Italien hingegen, wo die von einem Mailänder Unternehmen entwickelte App Immuni ebenfalls an den Start geht - zunächst nur in 4 der 20 Regionen - setzt voll auf den internationalen Standard.
Die erste massenhaft verbreitete Corona-App war "Trace Together" aus Singapur, veröffentlicht am 20. März. Aus Datenschutzgründen wurde ein eigenes Übertragungsprotokoll namens BlueTrace entwickelt. Die App wurde bis Anfang Juni 1,6 Millionen Mal heruntergeladen, was mehr als ein Viertel der Bevölkerung Singapurs ausmacht.
Nicht viel später hatte auch Österreich seine eigene Corona-App: "Stopp Corona", veröffentlicht vom Roten Kreuz am 25. März.
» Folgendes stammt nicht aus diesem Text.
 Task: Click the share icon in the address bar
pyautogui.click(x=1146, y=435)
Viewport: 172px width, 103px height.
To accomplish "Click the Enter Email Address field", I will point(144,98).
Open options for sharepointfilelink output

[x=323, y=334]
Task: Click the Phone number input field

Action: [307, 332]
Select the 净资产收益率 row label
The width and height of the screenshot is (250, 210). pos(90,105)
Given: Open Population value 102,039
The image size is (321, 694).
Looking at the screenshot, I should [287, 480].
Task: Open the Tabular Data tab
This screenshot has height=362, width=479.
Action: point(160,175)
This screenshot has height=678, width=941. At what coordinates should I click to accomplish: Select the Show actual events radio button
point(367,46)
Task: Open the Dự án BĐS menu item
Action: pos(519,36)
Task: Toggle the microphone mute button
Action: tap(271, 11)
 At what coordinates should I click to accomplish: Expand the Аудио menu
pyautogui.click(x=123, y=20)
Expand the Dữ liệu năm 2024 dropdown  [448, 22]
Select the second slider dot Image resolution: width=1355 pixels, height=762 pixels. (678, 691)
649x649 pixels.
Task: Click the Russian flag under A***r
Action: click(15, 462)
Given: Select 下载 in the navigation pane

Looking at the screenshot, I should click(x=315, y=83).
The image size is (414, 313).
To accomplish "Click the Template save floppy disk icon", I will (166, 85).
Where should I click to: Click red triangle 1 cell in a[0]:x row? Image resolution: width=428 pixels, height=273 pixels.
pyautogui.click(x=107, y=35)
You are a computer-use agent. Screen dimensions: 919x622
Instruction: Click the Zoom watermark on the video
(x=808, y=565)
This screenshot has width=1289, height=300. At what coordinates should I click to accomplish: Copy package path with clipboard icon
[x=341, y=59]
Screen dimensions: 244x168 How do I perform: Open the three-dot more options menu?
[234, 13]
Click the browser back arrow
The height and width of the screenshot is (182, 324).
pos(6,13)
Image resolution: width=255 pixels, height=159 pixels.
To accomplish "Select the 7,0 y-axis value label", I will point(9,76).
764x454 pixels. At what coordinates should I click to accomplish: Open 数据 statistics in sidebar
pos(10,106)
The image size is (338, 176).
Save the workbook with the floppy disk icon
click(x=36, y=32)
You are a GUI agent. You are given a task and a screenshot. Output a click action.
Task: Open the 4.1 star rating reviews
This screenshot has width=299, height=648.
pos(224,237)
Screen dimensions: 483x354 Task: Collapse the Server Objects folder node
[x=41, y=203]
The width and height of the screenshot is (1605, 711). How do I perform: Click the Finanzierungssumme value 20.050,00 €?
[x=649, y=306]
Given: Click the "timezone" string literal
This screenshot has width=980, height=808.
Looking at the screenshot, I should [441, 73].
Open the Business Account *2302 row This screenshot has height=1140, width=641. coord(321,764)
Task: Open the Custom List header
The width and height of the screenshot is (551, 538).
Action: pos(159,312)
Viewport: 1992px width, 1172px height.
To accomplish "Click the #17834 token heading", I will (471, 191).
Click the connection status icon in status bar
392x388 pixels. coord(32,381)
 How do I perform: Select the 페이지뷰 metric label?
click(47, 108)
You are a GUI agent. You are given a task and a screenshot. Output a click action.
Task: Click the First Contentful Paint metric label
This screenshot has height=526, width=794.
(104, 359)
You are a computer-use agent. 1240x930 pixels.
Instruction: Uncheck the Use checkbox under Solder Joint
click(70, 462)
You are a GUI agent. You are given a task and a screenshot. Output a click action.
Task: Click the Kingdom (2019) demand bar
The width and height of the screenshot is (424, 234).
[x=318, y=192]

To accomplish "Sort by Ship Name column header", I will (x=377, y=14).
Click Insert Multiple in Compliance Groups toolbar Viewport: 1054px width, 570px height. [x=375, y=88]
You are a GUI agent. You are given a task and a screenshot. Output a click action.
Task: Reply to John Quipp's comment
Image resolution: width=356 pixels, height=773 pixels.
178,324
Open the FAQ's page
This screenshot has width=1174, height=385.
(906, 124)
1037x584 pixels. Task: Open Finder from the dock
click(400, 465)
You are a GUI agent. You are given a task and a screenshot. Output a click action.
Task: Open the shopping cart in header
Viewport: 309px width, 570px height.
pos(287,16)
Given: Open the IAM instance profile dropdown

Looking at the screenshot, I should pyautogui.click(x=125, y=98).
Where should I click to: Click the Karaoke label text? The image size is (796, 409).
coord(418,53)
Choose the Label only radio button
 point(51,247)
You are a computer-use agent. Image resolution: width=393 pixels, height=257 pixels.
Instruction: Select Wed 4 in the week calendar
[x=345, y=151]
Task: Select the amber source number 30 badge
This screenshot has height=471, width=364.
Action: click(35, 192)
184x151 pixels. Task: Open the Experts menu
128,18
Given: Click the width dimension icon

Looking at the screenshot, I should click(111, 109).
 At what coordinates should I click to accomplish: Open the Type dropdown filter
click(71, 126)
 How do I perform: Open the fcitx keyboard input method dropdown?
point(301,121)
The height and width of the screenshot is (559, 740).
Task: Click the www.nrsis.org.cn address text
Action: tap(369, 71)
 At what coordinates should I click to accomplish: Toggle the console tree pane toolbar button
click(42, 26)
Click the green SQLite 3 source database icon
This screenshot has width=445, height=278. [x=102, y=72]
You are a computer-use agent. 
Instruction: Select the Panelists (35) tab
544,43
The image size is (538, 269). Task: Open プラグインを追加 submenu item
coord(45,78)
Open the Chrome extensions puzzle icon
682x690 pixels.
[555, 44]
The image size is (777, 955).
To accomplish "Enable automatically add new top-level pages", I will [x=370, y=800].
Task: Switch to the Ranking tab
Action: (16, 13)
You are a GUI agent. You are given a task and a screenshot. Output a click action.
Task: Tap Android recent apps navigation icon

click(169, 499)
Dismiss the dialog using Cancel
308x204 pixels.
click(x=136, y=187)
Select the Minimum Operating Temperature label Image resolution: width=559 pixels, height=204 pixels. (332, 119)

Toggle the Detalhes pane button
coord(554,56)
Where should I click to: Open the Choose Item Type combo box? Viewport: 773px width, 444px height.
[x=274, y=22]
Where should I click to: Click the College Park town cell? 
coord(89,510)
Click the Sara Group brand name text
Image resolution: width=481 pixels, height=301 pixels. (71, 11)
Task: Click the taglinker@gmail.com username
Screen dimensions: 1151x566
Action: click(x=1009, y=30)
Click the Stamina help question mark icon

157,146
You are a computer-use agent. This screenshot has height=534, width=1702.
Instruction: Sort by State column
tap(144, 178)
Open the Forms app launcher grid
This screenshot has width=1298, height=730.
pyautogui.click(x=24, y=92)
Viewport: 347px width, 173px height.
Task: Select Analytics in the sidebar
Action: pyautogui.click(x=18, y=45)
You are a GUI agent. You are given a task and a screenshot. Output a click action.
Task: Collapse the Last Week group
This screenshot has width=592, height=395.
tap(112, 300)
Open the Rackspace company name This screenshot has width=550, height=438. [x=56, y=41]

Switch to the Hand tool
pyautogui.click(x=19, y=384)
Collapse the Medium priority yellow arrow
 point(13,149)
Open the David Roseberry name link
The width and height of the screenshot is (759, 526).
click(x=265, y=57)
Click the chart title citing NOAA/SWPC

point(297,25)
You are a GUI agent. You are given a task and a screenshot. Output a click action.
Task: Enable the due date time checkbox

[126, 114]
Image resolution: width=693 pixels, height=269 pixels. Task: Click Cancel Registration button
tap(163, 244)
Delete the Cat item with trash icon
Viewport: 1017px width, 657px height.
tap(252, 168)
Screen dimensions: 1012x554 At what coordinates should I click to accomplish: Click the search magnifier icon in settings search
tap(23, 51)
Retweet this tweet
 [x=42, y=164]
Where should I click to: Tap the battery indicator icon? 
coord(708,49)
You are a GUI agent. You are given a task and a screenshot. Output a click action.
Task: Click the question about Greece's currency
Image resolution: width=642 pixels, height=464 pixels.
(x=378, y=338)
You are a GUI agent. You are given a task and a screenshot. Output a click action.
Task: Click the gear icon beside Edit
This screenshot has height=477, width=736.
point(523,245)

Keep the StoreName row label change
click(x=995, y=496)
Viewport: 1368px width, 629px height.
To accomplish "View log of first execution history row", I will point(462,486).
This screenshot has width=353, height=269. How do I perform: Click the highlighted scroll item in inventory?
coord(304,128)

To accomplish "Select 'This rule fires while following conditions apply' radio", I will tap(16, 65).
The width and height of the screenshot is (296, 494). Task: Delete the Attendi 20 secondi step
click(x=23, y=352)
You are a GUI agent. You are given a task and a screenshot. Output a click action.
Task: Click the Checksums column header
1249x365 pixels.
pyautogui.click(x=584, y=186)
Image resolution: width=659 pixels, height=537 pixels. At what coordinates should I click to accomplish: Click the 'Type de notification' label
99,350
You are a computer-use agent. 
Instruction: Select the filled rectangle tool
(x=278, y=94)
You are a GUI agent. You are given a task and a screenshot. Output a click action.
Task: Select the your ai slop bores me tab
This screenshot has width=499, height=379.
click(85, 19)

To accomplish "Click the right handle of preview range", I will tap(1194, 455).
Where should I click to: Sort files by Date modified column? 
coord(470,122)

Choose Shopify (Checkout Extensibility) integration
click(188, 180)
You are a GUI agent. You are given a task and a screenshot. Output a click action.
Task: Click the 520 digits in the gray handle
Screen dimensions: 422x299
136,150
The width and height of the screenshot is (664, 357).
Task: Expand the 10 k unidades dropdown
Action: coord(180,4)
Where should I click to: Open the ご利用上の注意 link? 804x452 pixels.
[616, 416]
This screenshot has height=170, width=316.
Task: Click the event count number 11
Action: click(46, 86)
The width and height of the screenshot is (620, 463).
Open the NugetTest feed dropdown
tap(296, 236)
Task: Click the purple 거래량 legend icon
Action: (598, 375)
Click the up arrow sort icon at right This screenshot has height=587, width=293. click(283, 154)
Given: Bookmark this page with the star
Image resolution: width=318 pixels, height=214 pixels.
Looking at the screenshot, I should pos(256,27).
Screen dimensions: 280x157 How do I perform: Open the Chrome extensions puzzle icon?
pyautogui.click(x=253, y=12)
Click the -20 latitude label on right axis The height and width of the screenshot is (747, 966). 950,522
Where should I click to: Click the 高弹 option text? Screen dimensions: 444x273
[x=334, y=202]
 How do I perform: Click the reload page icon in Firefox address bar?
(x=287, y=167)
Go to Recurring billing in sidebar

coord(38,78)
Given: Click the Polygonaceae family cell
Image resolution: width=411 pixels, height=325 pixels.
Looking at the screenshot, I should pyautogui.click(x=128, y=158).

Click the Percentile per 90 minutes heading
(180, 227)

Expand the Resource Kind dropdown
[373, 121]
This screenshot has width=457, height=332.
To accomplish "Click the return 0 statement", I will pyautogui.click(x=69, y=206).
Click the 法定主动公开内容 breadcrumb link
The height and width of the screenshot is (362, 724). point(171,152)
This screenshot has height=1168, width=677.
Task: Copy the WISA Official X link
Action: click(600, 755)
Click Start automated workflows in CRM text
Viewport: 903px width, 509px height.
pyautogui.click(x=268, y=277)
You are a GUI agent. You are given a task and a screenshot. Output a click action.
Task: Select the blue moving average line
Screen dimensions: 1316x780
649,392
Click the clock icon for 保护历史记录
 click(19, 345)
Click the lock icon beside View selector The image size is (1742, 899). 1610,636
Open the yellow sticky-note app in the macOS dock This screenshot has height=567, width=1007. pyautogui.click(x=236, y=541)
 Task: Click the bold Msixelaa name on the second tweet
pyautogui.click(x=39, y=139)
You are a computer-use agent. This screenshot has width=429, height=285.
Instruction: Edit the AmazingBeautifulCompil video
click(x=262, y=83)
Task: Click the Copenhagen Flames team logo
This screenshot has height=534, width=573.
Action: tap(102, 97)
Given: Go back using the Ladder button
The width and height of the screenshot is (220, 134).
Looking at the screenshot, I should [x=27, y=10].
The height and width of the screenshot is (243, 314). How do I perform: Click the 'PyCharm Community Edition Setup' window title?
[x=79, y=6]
Die Schweizer App "SwissCovid" sollte ursprünglich alleine den von der Technischen Hochschule EPFL in Lausanne entwickelten Standard DP-3T nutzen, das Vorbild für den konkurrierenden europäischen Standard Pepp-PT und die Apple/Google-Schnittstelle. Diese wird nun ebenfalls verwendet.
Die norwegische App Smittestopp war die erste in Europa, die Apple und Google eine Absage erteilte - und die erste, die auf Intervention der Datenschutzbehörde Mitte Juni wieder aus dem Verkehr gezogen wurde. Wegen der inzwischen geringen Infektionszahlen sei die Datensammlung nicht mehr verhältnismäßig, hieß es.
In Island erreichte die Anfang April veröffentlichte Corona-App "Rakning" schon einen Monat später fast die Hälfte der Inselbevölkerung durch freiwillige Downloads. Gegenüber der "MIT Technology Review" urteilte der Leiter der Corona-Tracing-Einheit der Polizei trotz dieses Erfolgs, die App sei "kein Game Changer". Wichtiger sei, jeden einzelnen Fall und sämtliche Kontakte polizeilich nachzuverfolgen. Die Isländer setzen auf verlässlichere Geodaten statt auf Bluetooth.
Laut einer Studie der Oxford University können Tracing-Apps alleine die Epidemie stoppen, wenn sie von 60 Prozent der Bevölkerung genutzt werden - dieses Niveau erreichen in der Regel nicht einmal die verbreitetsten Apps wie WhatsApp oder Facebook. Indien hat seinen Bürgern vorgeschrieben, die Corona-App "Aarogya Setu" zu nutzen und regelmäßig den Gesundheitsstatus zu aktualisieren - als Voraussetzung zum Arbeiten oder, wie hier im Bild, für die Abfertigung am Flughafen. Die App kam Anfang Mai schon auf 100 Millionen Downloads.
Am weitesten geht China - aber statt einer einzelnen Tracing-App ließen die Behörden seit Anfang Februar eigene Miniprogramme innerhalb verbreiteter Apps wie Alipay, Wechat oder QQ installieren. So konnte schon zu Beginn der Lockerungen von allen Smartphone-Nutzern verlangt werden, einen QR-Code an verschiedenen Kontrollstellen zu scannen. Der persönliche Gesundheitsstatus, wie von der App gemeldet, ist der Schlüssel zur Bewegungsfreiheit.